= David Abbott (priest) =

Irish Anglican priest

David Charles Abbott (14 August 1844 – 22 April 1917) was an Irish Anglican priest in the late nineteenth and early twentieth centuries: He was Archdeacon of Clogher from 1906 to 1917.

Abbott was born in Anaghadoe, County Monaghan, to John and Mary Abbott. He was educated at Trinity College, Dublin, and ordained in 1869. He served curacies at Carlingford, Mullaghdun, and Sandymount. He was the incumbent at Fivemiletown from 1874 until 1886; and Tydavnet from 1886 to his death in April 1917. After five decades as a priest, Abbott died at Tydavnet Rectory, aged 87.

In 1870, he married Louisa Mills, daughter of John Wills, mayor of Tiverton, Devon. She died in 1875 after giving birth to their fourth child. In 1879, he married again to Charlotte Elizabeth Church, with whom he had six children.
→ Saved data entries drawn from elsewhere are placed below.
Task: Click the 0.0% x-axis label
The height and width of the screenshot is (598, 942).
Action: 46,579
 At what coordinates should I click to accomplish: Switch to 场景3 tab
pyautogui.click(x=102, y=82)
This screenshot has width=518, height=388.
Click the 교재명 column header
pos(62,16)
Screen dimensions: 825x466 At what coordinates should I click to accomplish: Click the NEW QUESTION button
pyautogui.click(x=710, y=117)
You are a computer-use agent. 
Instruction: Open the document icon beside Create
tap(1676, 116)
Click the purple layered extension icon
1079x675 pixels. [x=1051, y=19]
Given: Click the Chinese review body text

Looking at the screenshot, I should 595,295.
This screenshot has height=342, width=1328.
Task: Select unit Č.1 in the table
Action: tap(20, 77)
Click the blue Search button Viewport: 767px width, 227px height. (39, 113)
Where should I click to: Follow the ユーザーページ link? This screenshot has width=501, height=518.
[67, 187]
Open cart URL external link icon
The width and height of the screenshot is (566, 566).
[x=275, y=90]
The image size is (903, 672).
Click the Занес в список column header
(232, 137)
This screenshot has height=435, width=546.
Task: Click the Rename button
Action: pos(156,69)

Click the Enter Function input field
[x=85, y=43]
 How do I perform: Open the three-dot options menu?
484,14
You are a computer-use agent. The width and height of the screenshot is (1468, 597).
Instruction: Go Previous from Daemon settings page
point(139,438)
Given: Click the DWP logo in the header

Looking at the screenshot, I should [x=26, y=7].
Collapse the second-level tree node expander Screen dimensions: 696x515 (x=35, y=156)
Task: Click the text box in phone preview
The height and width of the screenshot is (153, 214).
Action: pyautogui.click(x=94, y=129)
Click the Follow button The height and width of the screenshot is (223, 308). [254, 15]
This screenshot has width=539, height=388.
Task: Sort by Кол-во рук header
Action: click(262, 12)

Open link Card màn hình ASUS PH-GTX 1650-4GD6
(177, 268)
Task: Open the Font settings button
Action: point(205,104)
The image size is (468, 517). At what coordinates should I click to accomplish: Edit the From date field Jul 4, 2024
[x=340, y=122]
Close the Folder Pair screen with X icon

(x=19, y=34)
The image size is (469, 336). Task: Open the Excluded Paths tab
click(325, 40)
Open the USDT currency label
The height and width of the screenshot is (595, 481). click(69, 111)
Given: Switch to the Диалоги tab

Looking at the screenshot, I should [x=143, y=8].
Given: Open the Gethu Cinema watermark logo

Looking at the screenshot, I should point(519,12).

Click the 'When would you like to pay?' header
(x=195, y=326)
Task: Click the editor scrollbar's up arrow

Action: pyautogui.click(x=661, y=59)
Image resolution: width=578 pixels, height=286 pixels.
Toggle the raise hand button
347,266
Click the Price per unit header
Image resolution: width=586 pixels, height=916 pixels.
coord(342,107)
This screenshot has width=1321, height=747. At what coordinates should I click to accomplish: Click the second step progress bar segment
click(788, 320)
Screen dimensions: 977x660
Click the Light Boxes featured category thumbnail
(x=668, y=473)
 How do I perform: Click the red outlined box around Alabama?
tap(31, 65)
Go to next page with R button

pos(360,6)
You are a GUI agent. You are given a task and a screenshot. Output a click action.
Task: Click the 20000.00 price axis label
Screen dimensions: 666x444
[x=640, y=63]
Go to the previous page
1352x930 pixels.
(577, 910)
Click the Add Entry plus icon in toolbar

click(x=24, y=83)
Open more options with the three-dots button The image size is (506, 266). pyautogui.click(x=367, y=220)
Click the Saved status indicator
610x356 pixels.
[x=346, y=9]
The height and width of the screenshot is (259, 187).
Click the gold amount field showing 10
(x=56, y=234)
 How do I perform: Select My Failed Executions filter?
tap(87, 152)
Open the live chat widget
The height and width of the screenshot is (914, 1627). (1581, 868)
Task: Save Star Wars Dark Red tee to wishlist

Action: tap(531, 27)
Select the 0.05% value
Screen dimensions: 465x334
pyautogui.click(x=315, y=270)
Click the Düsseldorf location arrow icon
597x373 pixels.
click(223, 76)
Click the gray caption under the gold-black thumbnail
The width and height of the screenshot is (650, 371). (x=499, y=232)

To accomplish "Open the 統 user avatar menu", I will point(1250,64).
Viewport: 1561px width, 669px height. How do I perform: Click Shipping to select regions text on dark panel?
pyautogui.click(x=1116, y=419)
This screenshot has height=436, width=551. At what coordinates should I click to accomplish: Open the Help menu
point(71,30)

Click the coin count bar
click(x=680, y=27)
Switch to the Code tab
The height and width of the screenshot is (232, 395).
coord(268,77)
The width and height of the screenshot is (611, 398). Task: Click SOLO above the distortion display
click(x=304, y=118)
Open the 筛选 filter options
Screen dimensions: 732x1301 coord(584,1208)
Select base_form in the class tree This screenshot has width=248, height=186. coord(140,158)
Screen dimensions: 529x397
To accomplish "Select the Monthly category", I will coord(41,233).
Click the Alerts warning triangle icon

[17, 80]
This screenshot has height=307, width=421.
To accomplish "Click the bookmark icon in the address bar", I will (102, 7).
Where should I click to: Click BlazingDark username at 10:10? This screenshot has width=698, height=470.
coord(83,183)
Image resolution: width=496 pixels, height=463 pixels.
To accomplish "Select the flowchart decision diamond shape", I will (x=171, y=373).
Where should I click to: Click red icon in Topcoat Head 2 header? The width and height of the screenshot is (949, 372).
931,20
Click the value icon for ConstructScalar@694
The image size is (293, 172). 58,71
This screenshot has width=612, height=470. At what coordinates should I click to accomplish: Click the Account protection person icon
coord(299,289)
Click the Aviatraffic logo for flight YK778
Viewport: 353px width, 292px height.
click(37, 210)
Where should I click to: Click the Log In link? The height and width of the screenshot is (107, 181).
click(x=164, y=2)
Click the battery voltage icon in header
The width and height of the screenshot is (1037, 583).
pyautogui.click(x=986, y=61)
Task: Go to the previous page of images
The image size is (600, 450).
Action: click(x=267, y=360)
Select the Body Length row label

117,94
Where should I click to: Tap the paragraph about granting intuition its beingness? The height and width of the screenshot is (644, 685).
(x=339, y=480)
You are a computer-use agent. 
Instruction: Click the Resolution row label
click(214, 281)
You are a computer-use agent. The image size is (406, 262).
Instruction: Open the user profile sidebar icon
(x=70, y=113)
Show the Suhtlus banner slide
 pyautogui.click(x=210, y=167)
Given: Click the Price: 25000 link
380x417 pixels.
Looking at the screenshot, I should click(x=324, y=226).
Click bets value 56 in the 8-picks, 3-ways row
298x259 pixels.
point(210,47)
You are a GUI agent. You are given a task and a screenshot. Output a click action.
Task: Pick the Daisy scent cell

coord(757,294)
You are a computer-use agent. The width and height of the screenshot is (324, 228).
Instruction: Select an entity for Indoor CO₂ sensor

His son by his second wife, Vivian Hartley Church Abbott, a surveyor in British Columbia who served with the Canadian Corps, was killed on the Western Front a few months after Rev. Abbott's death. Vivian was injured at the Battle of Hill 70 and evacuated, only to be shelled the next day while en route to the field hospital. Another son, Herbert Henry Bloxham Abbott, also served with the Canadian army and was awarded the Military Cross in 1917.